Small behaviors, of which you may be totally unaware, can have astonishing effects on another person. I smile to myself even now as I recall a couples counseling session several years hack:

Lilly: We had a battle while coming to you this afternoon, doctor.

Tom: (shuts his eyes tightly)

Lilly: What digs me in my stomach is when Tom makes with his face.

Tom: (peers at her with astonishment)

Lilly: While driving along peacefully, I respectively informed Tom to stop acting like my navigator. His commands still ring in my ears: "Turn right!" "Turn left!" "Red light ahead!" "Brake!" It just didn't stop. I reminded him that I've been driving a long time with no accident record. As I turned my head to look at him, what do I see? His eyes rolling in his head, like he's saying "There she goes again" So I ask, "Am I telling a lie?" He responds with a silly grin, his head nodding up and down like it's on a spring, telling me in his inimitable style that I'm a silly, lying idiot!

Tom: I didn't say a word. All I did was make a motion with my right hand showing her how she was weaving in and out of her lane.

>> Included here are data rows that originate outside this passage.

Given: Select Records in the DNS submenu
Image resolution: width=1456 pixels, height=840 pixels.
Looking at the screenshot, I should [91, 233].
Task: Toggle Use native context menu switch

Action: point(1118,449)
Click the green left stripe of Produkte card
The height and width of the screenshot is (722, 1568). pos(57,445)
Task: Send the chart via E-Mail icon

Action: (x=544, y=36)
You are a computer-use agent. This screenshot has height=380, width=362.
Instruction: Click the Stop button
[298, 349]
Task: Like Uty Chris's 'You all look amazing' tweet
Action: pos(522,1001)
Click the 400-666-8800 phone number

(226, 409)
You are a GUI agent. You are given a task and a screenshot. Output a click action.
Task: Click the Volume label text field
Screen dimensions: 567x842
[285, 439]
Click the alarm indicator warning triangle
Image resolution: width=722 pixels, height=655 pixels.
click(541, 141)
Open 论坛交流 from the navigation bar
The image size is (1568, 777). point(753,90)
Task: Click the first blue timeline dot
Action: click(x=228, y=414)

She ended up screaming and yelling. I said absolutely nothing, I swear! Isn't that the truth, Lilly?

Lilly: You said nothing, right? So how come I felt like a worthless child from all your put-downs?

Tom admitted after a few role-playing sessions that he had been completely unaware how often he used gestures rather than words to infuriate Lilly. Over the years, his mannerisms had become automatic; he truly did not know when they were occurring. Slowly, he changed, and so did their relationship, for the better.

My client, Laura, felt somewhat violated by my handshake at our first meeting. Since none of my previous clients had responded that way, I erred in assuming everybody would interpret that gesture as warm and supportive. Judgments, by definition, may be incorrect. Our minds therefore must be open and ready to alter those assumptions that turn out to be wrong, and to change our behaviors accordingly.

Then there is opinionated Brent and his somewhat stubborn wife, Jane, who had their share of marital battles. Since both were baseball fans, they creatively developed baseball hand signals to regulate the length and intensity of their "war games," as they humorously referred to their heated arguments. It worked very well for them. When their conversation is moving smoothly, either one may confirm that all is going well ("safe") by passing one hand over the other, both palms facing down. However, when the conversation starts to run afoul, one or the other may form a letter "T" ("time out") by positioning one hand vertically and placing the other hand, palm down, horizontally on top of it. A 10-minute break automatically follows, each retiring to a different room. The conversation then resumes.